Editor’s note: The following content was published in the AAOS Now Special Edition and distributed in June 2020. The content was originally scheduled for the AAOS Now Daily Edition, which publishes each year onsite at the AAOS Annual Meeting but this year’s meeting in March was canceled due to COVID-19. Despite the cancellation, members can access virtual content from the Annual Meeting by visiting the Academy’s Annual Meeting Virtual Experience webpage.
A study that was presented as part of the Annual Meeting Virtual Experience assessed how the value of bundled total joint replacement (TJR) differs among patients, payers/employers, and hospitals/providers.
“With all of the buzz surrounding ‘high-value care’ and the recent transition in TJRs from fee-for-service to more value-based models of payment (such as the bundled payment program), it’s important to first define what ‘value’ means before we can determine the effectiveness of these payment models in promoting high-value care,” study author Amy Ahn, BS, MD candidate at Icahn School of Medicine, told AAOS Now. “We also wanted to provide distinct definitions of value for each of the three stakeholders involved in a TJR bundle—patient, provider, and payer.
The researchers evaluated data spanning 2017 through 2018 on elective TJRs performed at a multi-hospital academic health system. They collected demographic, psychosocial, clinical, financial, and patient-reported outcome (PRO) data. The value of TJR for patients was defined as improvements in PROs from preoperatively to one-year postoperatively; for payers/employers, it was improvements in PROs per $1,000 of bundle cost; and for hospitals/providers, it was the normalized sum of PRO improvements and hospital bundle margin. Multivariate analyses were performed to determine predictors of low value for each group.
Of 280 patients with eligible PRO data, 71 also had Medicare claims data available. Among patients, diabetes was a predictor of low value (odds ratio [OR], 0.45; P = 0.02). For payers/employers, low-value predictors were female gender (OR, 0.25), hypertension (OR, 0.17), pulmonary disease (OR, 0.12), and discharge to a skilled nursing facility (SNF) (OR, 0.17) (P ≤ 0.03 for all). For hospitals/providers, predictors were pulmonary disease (OR, 0.16) and SNF discharge (OR, 0.19) (P ≤ 0.04 for both).
The study authors were surprised and pleased to observe that several predictors of low value overlapped among the groups, “as [this] aligns the goals of insurance companies and hospitals, incentivizing collaboration in trying to address them,” Ms. Ahn explained.

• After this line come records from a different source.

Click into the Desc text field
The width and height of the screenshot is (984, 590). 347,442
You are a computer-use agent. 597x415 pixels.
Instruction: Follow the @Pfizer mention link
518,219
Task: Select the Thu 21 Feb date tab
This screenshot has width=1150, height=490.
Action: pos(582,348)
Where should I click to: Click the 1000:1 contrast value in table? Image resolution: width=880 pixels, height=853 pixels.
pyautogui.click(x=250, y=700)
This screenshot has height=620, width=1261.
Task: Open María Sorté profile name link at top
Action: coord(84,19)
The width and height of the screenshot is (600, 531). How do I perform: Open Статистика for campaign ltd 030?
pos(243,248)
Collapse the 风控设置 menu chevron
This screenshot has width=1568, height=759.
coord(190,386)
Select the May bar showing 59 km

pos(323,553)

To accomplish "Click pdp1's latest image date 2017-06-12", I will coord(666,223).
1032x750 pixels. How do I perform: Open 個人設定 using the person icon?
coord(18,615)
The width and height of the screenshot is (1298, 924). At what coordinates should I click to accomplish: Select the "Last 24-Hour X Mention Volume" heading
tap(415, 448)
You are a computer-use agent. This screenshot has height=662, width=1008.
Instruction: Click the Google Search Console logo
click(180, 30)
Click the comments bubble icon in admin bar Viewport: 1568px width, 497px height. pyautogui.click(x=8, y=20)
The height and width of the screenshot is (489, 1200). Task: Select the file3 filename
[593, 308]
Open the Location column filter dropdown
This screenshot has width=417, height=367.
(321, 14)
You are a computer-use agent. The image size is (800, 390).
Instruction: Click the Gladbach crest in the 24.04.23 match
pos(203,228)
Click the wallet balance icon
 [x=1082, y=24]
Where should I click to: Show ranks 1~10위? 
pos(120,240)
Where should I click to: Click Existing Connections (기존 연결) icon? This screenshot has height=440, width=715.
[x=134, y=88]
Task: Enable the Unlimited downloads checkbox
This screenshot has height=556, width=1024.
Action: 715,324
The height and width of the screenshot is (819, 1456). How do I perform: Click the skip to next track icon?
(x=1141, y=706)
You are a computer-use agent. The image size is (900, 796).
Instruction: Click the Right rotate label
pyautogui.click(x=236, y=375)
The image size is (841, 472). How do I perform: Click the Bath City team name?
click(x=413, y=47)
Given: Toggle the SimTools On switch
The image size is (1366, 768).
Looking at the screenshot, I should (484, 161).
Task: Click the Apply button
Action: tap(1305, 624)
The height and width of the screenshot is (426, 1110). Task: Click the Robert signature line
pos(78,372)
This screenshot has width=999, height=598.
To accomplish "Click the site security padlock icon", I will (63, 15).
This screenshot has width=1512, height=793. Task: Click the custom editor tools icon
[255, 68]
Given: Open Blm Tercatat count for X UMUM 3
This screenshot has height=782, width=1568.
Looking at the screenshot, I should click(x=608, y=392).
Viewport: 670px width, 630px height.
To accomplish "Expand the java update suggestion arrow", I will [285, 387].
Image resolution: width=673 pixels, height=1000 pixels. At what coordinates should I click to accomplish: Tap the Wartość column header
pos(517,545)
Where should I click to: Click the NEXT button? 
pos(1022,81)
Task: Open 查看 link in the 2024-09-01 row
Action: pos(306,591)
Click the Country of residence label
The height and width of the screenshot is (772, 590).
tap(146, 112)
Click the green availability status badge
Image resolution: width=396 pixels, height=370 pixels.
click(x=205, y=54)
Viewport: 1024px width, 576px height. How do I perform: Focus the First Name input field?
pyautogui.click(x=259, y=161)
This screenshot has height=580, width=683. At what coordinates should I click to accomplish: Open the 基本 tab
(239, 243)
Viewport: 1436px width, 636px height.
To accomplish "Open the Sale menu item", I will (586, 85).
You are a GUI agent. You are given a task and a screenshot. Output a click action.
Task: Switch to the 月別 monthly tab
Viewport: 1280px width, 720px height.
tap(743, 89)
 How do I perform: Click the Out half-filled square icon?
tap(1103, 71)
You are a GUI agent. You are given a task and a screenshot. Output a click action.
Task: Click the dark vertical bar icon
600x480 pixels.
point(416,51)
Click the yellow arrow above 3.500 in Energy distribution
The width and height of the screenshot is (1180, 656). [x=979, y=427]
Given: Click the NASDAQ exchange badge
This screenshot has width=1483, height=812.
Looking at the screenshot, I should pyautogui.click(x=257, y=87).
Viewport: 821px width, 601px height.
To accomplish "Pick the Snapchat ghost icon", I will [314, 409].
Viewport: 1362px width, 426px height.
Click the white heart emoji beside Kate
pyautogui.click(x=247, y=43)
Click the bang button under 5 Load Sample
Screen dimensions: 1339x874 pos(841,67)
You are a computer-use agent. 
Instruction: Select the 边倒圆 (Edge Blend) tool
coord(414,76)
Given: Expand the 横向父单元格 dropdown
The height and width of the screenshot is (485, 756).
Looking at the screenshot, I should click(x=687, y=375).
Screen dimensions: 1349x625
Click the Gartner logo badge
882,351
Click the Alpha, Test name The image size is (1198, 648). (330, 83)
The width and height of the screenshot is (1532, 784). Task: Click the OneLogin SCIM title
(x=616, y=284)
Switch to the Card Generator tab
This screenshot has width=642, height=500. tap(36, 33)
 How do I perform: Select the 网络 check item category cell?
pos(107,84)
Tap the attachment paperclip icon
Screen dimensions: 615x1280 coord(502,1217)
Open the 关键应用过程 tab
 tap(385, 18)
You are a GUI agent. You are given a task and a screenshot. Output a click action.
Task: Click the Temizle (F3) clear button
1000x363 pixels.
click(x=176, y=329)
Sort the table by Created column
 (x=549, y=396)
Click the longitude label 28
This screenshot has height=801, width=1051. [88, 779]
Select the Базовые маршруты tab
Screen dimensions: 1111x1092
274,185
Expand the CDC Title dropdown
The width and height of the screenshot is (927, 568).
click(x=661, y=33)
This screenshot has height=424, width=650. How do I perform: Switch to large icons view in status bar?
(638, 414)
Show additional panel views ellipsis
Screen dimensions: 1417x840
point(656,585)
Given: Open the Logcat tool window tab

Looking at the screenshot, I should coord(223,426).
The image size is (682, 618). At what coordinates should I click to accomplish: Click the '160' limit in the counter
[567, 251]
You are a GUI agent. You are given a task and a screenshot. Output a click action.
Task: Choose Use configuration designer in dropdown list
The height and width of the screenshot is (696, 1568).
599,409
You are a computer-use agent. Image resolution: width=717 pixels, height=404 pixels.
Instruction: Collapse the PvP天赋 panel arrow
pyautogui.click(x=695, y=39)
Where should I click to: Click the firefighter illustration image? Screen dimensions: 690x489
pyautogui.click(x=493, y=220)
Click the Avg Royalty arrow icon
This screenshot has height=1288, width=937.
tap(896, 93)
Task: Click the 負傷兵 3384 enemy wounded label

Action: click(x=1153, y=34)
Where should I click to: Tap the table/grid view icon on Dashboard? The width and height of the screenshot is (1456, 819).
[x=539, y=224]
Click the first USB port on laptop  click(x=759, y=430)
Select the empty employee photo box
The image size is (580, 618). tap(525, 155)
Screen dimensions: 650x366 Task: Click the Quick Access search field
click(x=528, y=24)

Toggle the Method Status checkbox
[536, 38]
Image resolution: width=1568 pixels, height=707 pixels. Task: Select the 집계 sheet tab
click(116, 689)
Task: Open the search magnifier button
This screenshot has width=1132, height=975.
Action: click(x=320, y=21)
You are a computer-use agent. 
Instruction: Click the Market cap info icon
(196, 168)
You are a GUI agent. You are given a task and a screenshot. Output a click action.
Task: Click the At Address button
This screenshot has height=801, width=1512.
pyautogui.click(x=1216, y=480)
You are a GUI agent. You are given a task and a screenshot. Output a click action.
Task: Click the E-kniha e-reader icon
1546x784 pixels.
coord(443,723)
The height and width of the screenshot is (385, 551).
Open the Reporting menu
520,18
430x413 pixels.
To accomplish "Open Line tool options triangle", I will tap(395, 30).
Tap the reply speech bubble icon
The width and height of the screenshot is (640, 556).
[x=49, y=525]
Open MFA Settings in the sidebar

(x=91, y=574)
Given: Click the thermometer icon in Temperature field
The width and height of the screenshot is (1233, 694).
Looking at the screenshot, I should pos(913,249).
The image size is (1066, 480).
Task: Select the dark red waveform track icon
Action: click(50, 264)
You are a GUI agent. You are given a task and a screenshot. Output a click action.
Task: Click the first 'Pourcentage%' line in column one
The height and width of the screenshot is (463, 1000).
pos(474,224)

“The study highlights specific opportunities for improvement within bundled payment programs in terms of providing high-value care, as well as an incentive for both hospitals and providers to work together to address them,” she continued. “For example, patients who are high risk for SNF discharge should be identified earlier to allow for more efficient discharge planning, preoperative risk modification, and removal of potential barriers to home discharge. Hospitals and payers should also ensure a network of known, high-performing SNFs for patients to be discharged to in order to avoid both the negative clinical and financial outcomes commonly associated with SNF discharge. For pulmonary disease, care pathways can be redesigned based on evidence-based protocols around smoking cessation, incentive spirometry, asthma/chronic obstructive pulmonary disease pharmacotherapy planning, and tailoring of anesthesia in order to optimize the outcomes.”
Limitations of the study are that it included patients from only two urban academic institutions and that it had a small sample size. The study also did not include socioeconomic differences, which may have affected baseline and postoperative outcomes.
Ms. Ahn’s coauthors of Poster 245, “Defining and Optimizing Value in Total Joint Replacements from the Patient, Payer, and Provider Perspectives,” are Christopher E. Ferrer, Christopher Park, Daniel Snyder, Samuel Zev Maron, Christopher Mina Mikhail, Aakash Keswani, Ilda B. Molloy, Michael J. Bronson, Wayne E. Moschetti, David S. Jevsevar, Jashvant Poeran, Leesa M. Galatz, and Calin Stefan Moucha.